Is it Europe’s turn for tariffs? Washington does not want a trade war with the EU, but whether there is an escalation or not will depend on the bloc, U.S. Commerce Secretary Wilbur Ross told Le Figaro. The U.S. today will likely announce import tariffs on steel and aluminum originating from the EU, as well as issue a decision on Mexico and Canada, either before markets open or after the markets close.
*Source: Seeking Alpha
The market continues to shrug off “less-than-good” news. That indicates to me that we are still looking for strong indicators to the upside.
Let’s consider Constellation Brands, Inc. (ticker: STZ)
The VantagePoint platform recently indicated a potential continuation of upside momentum.

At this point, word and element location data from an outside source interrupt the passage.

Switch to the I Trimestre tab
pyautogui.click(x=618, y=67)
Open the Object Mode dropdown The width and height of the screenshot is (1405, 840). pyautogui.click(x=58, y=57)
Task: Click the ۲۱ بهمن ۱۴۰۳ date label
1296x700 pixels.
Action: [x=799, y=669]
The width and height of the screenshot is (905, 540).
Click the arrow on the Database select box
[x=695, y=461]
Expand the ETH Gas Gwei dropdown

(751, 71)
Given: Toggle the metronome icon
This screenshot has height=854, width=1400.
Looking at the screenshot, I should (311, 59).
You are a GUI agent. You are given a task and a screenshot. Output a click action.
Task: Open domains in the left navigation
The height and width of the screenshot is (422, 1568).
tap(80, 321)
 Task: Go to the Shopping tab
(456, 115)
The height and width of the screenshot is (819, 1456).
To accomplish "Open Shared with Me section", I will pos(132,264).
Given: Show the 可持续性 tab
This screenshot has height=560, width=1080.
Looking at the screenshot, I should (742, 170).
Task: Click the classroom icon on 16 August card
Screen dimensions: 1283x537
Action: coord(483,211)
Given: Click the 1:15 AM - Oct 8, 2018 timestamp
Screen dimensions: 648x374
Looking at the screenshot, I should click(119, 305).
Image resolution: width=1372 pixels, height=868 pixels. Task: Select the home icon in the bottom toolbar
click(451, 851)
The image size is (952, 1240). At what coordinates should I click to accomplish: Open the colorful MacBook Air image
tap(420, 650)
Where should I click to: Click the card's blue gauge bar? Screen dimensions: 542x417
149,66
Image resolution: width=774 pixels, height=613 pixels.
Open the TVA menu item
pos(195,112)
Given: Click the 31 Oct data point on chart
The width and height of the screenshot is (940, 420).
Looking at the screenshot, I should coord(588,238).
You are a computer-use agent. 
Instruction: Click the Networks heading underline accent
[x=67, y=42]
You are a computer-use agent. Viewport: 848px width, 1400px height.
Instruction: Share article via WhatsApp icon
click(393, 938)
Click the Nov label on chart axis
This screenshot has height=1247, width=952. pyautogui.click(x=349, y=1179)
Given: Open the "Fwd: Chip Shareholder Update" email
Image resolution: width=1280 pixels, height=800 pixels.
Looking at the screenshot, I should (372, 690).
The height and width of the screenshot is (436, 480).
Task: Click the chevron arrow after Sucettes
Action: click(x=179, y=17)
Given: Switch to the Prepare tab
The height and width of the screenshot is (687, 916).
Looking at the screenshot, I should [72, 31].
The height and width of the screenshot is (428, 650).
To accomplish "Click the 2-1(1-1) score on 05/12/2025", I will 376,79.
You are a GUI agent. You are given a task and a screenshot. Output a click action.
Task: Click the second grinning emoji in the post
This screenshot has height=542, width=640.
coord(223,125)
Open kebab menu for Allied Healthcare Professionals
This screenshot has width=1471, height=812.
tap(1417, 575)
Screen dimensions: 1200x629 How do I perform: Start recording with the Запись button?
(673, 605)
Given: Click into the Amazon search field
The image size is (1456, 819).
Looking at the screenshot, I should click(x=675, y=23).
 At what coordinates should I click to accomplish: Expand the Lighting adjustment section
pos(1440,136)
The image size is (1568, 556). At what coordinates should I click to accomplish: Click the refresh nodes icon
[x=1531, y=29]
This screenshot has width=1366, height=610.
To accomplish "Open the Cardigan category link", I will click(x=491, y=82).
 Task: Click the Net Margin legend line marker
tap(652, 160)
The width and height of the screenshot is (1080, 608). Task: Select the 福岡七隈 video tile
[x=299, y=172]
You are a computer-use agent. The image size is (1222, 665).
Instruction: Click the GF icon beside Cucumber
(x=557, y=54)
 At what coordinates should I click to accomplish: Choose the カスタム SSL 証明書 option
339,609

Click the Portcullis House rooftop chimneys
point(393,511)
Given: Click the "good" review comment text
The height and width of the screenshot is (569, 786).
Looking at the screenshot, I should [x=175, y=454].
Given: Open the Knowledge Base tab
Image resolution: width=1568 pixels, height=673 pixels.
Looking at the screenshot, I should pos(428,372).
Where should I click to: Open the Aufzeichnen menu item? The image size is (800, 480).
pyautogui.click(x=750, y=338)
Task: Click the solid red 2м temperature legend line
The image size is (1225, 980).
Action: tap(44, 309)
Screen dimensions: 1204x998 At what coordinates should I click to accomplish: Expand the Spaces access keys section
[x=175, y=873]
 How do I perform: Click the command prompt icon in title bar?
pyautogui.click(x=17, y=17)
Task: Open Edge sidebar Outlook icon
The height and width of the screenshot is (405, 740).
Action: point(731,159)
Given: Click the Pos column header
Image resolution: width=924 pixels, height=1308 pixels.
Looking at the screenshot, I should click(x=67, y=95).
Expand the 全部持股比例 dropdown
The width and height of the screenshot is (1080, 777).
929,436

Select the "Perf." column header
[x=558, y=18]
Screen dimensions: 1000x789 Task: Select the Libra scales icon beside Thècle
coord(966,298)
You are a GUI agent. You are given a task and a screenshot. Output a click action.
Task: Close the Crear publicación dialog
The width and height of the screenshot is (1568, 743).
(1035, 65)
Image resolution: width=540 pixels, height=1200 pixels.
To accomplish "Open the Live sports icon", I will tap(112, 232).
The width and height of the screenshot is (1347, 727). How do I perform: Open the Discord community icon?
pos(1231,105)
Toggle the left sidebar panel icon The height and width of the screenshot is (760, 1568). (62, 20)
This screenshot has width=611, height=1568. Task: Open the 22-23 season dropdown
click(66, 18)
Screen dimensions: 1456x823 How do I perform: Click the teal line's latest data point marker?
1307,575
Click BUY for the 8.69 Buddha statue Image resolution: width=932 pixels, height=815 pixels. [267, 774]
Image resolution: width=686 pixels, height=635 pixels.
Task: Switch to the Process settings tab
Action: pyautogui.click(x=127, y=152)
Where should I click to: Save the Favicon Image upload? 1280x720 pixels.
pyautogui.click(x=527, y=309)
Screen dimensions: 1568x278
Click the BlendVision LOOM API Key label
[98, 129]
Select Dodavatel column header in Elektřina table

Using the predictive indicators embedded within the VantagePoint platform and its predictive AI technology, we will point out three significant things. We have a bullish crossover indicated by the blue predictive indicator line crossing above the black simple moving average between 5/25/18 and 5/29/18. We can combine that with the VantagePoint propriety neural index indicator moving from the RED to the GREEN position on 5/24/18. This indicator measures strength and weakness for a 48-hour period, in this case strength. The move to the GREEN position further makes the case for a potential bullish scenario. Additionally, we see that the predicted high and low for today’s range is above the actual high and low from yesterday’s session. I want to play the VP bullish indication.
For active traders with a shorter investment time horizon, you can consider a setup utilizing options. Given the market conditions outlined above, taking an active, premium debit approach may be the best path to success.
Because of the reasons given above, the purchase of a debit call spread may be one way to approach this situation. You want first calculate your target strike. In order to do this, you need three pieces of information: last trade price, expiration date and implied volatility for that expiration date. This calculation for STZ yields a target strike of approximately $230.00. You may want to consider the June 227.5/230 call spread, paying $0.55. The maximum risk is the amount of premium you pay and the maximum reward is the width of the spread less any premium paid. In this case, maximum risk is $0.55 and maximum risk is $1.95. This gives you a reward to risk ratio of 3.55:1.
Given the trading and market environment outlined above, a trader must evaluate whether this reward/risk ratio is appropriate for his/her risk tolerance.